La serie “Dragonfly”, è costituita da una struttura in feltro sulla quale vengono apportati strati di
differenti tessuti ricamati a mano con fili di cotone e metallizzati. L’embrione della produzione
artistica di Olga Teksheva risale al 2020 e avviene per caso in una giornata oziosa quando una
gigante libellula nera posandosi su di una pianta le concede la possibilità di essere osservata e
ritratta. La libellula diventa per l’Artista simbolo di libertà fisica e mentale. Grazie alla sua figura
filiforme e longilinea, rappresenta per eccellenza la capacità di librarsi in volo allontanandosi da
fonti di dolore per raggiungere luoghi e spazi distanti anche migliaia di km. L’opera esposta si ispira
ad un diadema etrusco, simbolo di corona regale della libertà e rappresenta una sorta di
‘monumento tessile’ alla madre dell’artista recentemente scomparsa e da lei non salutata poiché
impedita dalla presenza della guerra. Così la Teksheva relega all’arte il compito di un ultimo saluto
attraverso un simbolo che diventa totem e possibilità di vedere una luce in fondo al tunnel.

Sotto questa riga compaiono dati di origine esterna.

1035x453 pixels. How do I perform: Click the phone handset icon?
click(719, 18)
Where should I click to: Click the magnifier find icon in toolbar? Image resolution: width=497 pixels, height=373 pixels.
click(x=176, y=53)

A conclusione di questo interessante e stimolante percorso artistico troviamo l’opera della
bergamasca Patrizia Benedetta Fratus. Artista multimaterica crea opere partecipate in cui ciascuno
osservatore può diventare artefice di trasformazioni e può contribuire al disvelamento e al
cambiamento. La sua poetica artistica è da anni ormai una sperimentazione continua e mai paga.

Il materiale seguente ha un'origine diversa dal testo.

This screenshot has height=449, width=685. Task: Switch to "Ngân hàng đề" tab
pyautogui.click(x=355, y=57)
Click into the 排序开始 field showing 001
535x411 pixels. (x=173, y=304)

Proprio per questa sua natura di indefinitezza è un’opera in fieri che prova a condurre alla
consapevolezza e all’emancipazione dell’essere umano attraverso mappe del linguaggio che
oltrepassano stereotipi. L’opera esposta, “Faccia a faccia”, realizzata con tessitura ad uncino con
filo di scarto, ferro e pietra, in una fase iniziale dell’elaborazione ha assunto, attraverso le serpi, il
significato di nascondimento femminile, attualmente, invece, rimanda alla parte attiva dell’azione
della donna che garantisce la costruzione e la conservazione dello stato delle cose. Come dice in
un passaggio l’Artista stessa: ‘La Grande Madre che schiaccia la testa al serpente rappresenta
sintesi perfetta della riuscita desacralizzazione della donna stessa.’ (cit.)